Art Exhibit ~ Doug Welch

Sam Lena-South Tucson Library invites you to an exhibit by local artist Doug Welch, on display until September 23, 2024.

Artist Statement:

I have been interested in illustrating my thoughts, images from my imagination and reconstructing real and imagined events since I was in grade school. I have had a growing fascination for different techniques and media and am always interested in giving those a try. Viewing this retrospective, I can clearly see the artists I was emulating at various phases like Edward Hopper, van Eyck, Botticelli, Bosch, Rembrandt, Goya, Ingres, JL David, Cezanne, Duchamp, Dali, Picasso, Gerhard Richter and many more; although with my idiosyncratic style and flawed execution, maybe viewers aren’t able to see the influences. I feel like all the works you see either capture a mood or feeling or tell a story.

 
I started off doing drawings and pencil art before I was given an opportunity to paint in high school. Capturing contours, describing shapes and attempting to represent weight and heft have been challenges I have focused on in one way or another. I would not describe myself as a colorist, but that facet of art is something I continue to work on. In college, I took life drawing and oil painting classes while studying and receiving a degree in Political Science.  It took me time to tackle the human form as a subject and I have been working on portraits for decades and still want to do more. Surveying the economic and human damage around me during the dawn of the postmodern 1990s made me want to retreat into art where I developed my illustration skills while learning graphic design. Other opportunities arose from working at art supply stores as a salesclerk and a picture framer and display designer where I got to interact with art students and artists and discussed techniques and philosophy. From 2000 to 2005 I worked for National Geographic Maps at their San Francisco office as a digital cartographer and packaging designer before becoming a freelancer.
 
Looking across the decades and seeing the pictures assembled here, the only unifying theme seems to be that I was into whatever I was into.
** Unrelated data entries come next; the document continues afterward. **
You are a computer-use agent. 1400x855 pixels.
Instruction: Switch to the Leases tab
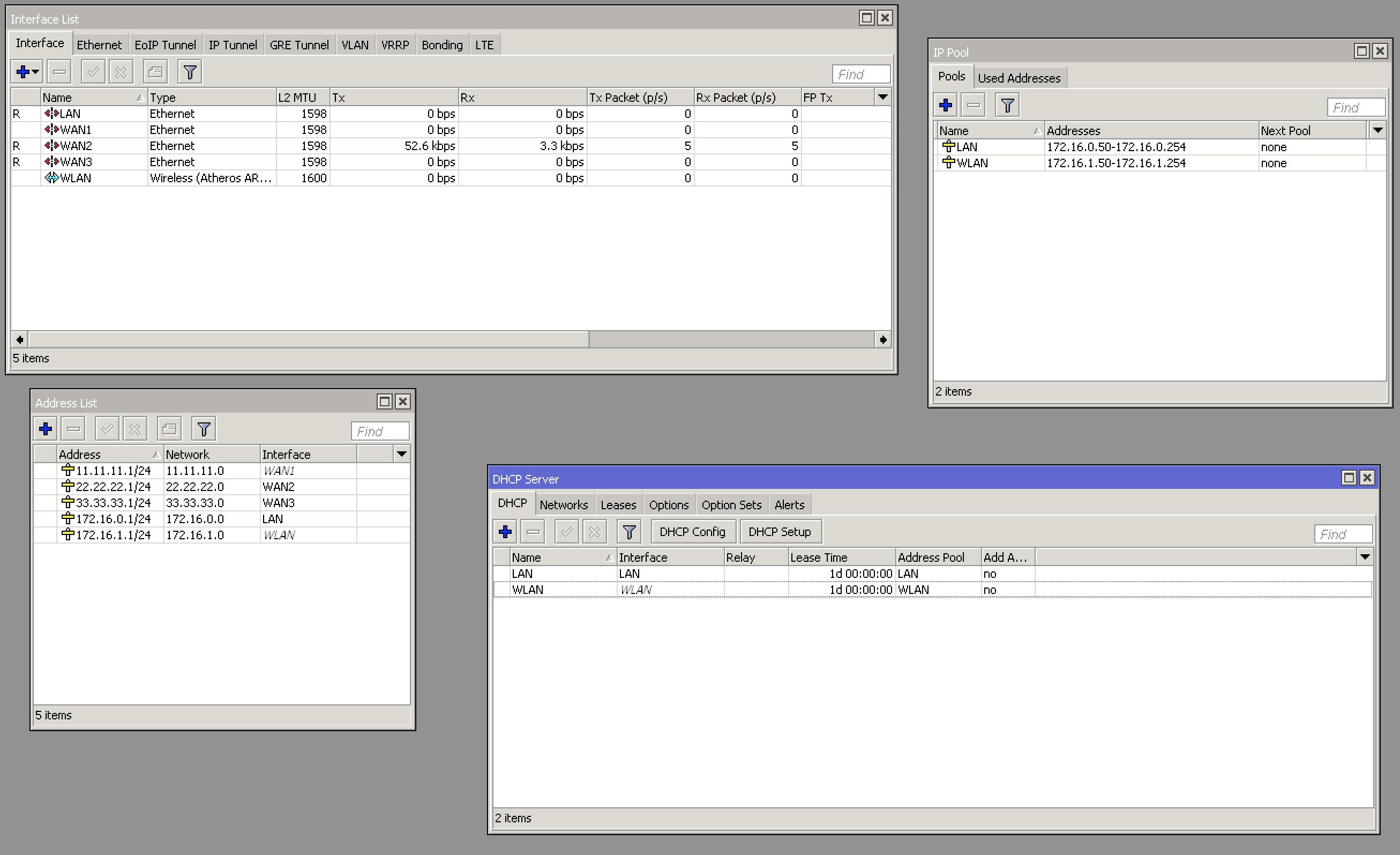618,505
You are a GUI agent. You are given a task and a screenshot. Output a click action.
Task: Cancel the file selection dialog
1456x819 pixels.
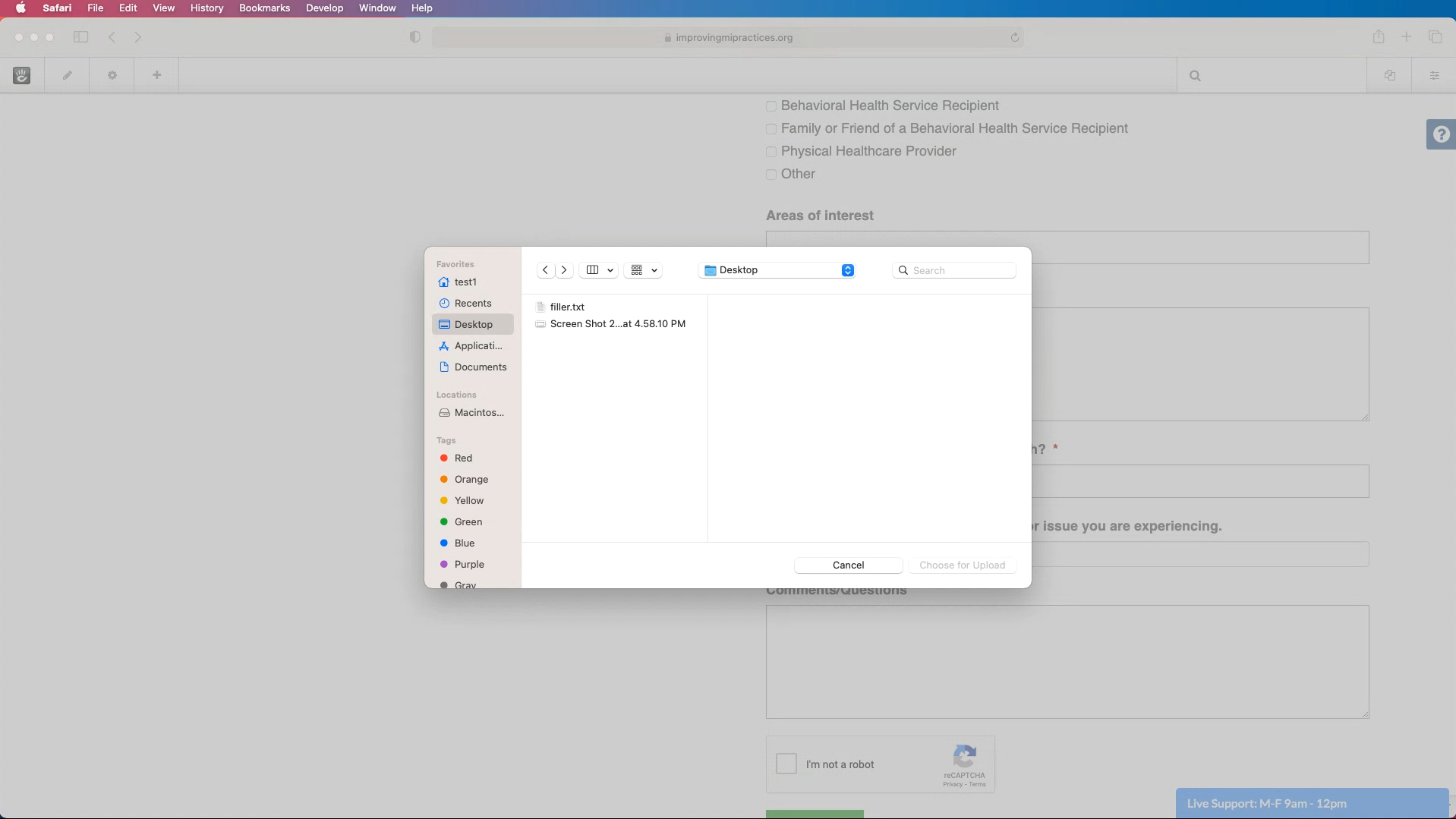tap(847, 565)
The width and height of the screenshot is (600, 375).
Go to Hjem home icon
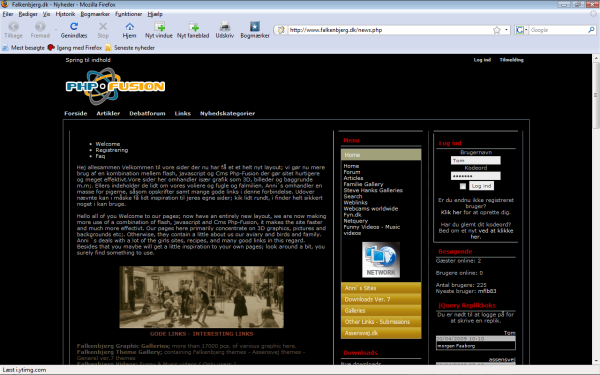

Art history has always informed my work beginning with learning about the career of Pablo Picasso at the time of his death on a news segment made for children. Additionally public TV series such as Shock of the New and Ways of Seeing were massive influences on how I perceived, viewed and did art. Additionally, within art history, artists whose work touched on social and political themes have resonated with me. In this regard, outspokenly political artists and street artists have been my guides such as Pablo Picasso, George Grosz, Surrealists, Dadaists as well as artists who have exhibited a kind of social gospel like the Realists and Van Gogh and more recently, Banksy.
 
My own work has evolved as I have stretched myself to take on new techniques and new media. Overall I have moved from abstract work to illustrations and most recently I have been working on a graphic novel about the Ancient Rome. Most of my recent work has been illustration for friends’ music projects. Looking forward, I have plenty of unrealized projects that are in progress and love meeting other artists to talk about work and influences.
 
Finally, I want to thank some folks. Art instructors who really influenced and encouraged me were Danny Adams and Mike Almaguar. Rob Gibson and Alissa Mach are friends who encouraged and pushed me. And this exhibit would not have been possible without encouragement from Marisol Norzagaray and essential help from Cornelia Jensen.